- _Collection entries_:
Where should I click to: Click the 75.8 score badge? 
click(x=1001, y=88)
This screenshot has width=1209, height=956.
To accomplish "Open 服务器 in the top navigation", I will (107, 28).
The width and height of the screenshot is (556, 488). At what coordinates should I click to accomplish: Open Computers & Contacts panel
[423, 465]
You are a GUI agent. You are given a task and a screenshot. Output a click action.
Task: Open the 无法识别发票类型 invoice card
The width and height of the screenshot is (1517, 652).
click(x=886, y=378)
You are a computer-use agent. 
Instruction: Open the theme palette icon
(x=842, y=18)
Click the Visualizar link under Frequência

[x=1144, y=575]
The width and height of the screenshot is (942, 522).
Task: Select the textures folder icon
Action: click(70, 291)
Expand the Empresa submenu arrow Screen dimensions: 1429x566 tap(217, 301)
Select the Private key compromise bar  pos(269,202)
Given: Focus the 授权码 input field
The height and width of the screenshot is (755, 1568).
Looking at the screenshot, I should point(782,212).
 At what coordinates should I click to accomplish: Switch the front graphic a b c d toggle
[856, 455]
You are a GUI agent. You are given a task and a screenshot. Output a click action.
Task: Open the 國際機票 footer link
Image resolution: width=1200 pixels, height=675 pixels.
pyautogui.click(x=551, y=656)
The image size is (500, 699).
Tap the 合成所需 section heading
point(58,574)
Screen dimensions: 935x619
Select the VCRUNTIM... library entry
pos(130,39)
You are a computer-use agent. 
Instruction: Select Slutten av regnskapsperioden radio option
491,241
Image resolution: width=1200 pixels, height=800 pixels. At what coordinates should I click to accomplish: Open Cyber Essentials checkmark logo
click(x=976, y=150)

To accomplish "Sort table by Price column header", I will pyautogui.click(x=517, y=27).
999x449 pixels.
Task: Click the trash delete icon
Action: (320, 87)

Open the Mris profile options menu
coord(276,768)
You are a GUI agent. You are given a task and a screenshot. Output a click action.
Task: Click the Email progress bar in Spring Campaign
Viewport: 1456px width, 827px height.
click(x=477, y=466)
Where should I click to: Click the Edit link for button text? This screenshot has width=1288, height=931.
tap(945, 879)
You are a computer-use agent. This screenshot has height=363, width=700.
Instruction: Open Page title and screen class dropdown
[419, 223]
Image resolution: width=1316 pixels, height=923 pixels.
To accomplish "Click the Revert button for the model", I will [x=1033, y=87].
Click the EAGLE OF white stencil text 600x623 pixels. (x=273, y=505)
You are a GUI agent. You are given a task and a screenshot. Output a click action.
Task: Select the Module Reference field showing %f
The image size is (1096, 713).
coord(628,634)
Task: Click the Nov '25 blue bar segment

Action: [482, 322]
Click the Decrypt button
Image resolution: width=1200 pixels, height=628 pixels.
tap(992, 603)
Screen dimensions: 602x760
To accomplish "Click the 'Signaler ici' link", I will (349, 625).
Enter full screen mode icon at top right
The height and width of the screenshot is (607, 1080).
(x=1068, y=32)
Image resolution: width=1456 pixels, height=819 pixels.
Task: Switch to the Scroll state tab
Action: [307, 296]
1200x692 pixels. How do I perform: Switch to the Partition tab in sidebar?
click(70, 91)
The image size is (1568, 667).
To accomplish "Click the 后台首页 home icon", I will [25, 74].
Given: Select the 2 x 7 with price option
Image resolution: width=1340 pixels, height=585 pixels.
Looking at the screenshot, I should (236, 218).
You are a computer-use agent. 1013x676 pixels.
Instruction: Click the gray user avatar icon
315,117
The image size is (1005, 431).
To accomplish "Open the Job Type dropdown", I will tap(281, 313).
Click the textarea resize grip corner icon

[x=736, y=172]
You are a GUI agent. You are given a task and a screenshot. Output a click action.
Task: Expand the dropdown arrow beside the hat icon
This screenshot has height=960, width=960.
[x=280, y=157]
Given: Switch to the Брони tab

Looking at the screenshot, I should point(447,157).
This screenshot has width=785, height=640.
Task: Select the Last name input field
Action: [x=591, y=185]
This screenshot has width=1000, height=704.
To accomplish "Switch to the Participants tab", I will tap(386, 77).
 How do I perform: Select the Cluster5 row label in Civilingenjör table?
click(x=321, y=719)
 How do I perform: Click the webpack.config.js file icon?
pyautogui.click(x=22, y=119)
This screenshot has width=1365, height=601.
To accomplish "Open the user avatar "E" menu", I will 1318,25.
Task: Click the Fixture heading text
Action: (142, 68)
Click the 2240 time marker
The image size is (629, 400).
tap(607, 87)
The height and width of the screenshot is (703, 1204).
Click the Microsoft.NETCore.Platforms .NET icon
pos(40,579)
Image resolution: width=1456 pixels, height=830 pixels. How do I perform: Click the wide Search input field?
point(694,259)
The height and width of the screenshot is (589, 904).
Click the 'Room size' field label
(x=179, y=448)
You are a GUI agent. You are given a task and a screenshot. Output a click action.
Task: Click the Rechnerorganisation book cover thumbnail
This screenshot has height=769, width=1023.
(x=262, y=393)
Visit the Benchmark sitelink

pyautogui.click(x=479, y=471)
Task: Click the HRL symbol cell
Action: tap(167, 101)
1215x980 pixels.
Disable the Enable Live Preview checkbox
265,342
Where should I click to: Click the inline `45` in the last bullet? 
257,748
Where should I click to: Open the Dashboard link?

- _Stated task_: Please update the items starting at the line containing "Given: Switch to the Брони tab" and ending at the line containing "pyautogui.click(x=22, y=119)", replacing "How do I perform" with "How can I do" and leaving everything else unchanged.

- _Response_:
Given: Switch to the Брони tab

Looking at the screenshot, I should point(447,157).
This screenshot has width=785, height=640.
Task: Select the Last name input field
Action: [x=591, y=185]
This screenshot has width=1000, height=704.
To accomplish "Switch to the Participants tab", I will tap(386, 77).
 How can I do: Select the Cluster5 row label in Civilingenjör table?
click(x=321, y=719)
 How can I do: Click the webpack.config.js file icon?
pyautogui.click(x=22, y=119)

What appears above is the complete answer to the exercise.